The girl turned, waving, but Ben's voice drowned out hers. "We'll see you later," he called in a gay voice. "We can't come back now."
"Come back!" Neilson called again. "I order you—"
He stared intently, hoping that the man would turn. Already they were practically out of hearing; and not even Beatrice was dipping her paddle in obedience to his command. Looking more closely, he saw that the man only was paddling.
Then his eye fell to the landing on which he stood, instinctively trying to locate the second paddle. It lay at his feet. A foolhardy thing to do, he thought, a broken paddle, out there above the rapids, would mean death and no other thing. Helpless in the current, the canoe could not be guided through those fearful gates of peril below. If by a thousandth chance it escaped the rocks, it would be carried for unnumbered miles into a land unknown, a territory that could be entered only by the greatest difficulty—packing day after day over range and through thicket with a great train of pack horses—and from which the egress, except by the same perilous water route, would be almost impossible. But the thought passed as he discerned the white paper that had been fastened in the paddle blade.

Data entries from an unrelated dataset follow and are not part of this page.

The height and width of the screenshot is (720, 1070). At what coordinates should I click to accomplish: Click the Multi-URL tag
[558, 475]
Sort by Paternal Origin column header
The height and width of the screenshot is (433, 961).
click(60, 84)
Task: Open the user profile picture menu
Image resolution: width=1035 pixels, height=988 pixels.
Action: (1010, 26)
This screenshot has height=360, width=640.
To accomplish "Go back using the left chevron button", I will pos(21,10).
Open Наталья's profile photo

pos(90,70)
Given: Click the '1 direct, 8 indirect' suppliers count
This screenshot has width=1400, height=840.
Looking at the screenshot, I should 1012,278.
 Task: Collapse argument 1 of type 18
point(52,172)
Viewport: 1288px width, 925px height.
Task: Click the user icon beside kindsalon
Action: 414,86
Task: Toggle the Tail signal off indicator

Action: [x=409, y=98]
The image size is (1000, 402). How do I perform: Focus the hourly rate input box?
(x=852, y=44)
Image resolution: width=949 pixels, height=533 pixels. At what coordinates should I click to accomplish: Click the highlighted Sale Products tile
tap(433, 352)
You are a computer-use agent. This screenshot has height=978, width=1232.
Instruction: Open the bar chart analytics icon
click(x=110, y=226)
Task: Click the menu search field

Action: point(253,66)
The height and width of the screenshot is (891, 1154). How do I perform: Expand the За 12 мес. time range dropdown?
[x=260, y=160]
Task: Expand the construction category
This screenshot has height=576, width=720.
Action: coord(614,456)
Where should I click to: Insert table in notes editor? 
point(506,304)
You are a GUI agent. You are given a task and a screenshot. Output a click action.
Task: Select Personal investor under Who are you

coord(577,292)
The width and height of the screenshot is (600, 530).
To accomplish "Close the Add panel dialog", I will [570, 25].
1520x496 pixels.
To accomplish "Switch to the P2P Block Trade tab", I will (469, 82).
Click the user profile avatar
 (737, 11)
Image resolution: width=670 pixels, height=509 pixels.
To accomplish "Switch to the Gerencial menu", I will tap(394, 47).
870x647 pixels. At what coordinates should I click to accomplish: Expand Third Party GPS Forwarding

He bent for it with eager hand. He knew instinctively that it contained an all-important and sinister message for him. His eyes leaped over the bold writing on the exterior.
"To Ezra Melville's murderers," Ben had written. And with that reading Jeffery Neilson knew a terror beyond any experienced in the darkest nightmare of his iniquitous life.
It did not occur to him to bring the note, unopened, to Ray Brent. As yet he did not fully understand; yet he knew that the issue was one of seconds. Seconds must decide everything; his whole world hung in the balance. His hand ripped apart the sealed fold, and he held the sheet before his eyes.
Possessing only an elementary education Jeffery Neilson was not, ordinarily, a fast reader. Usually he sounded out his words only with the greatest difficulty. But to-day, one glance at the page conveyed to him the truth: from half a dozen words he got a general idea of the letter's full, dread meaning. Ben had written:
TO NEILSON AND HIS GANG:—
When you get this, Beatrice will be on her way to Back There—either there or on her way to hell.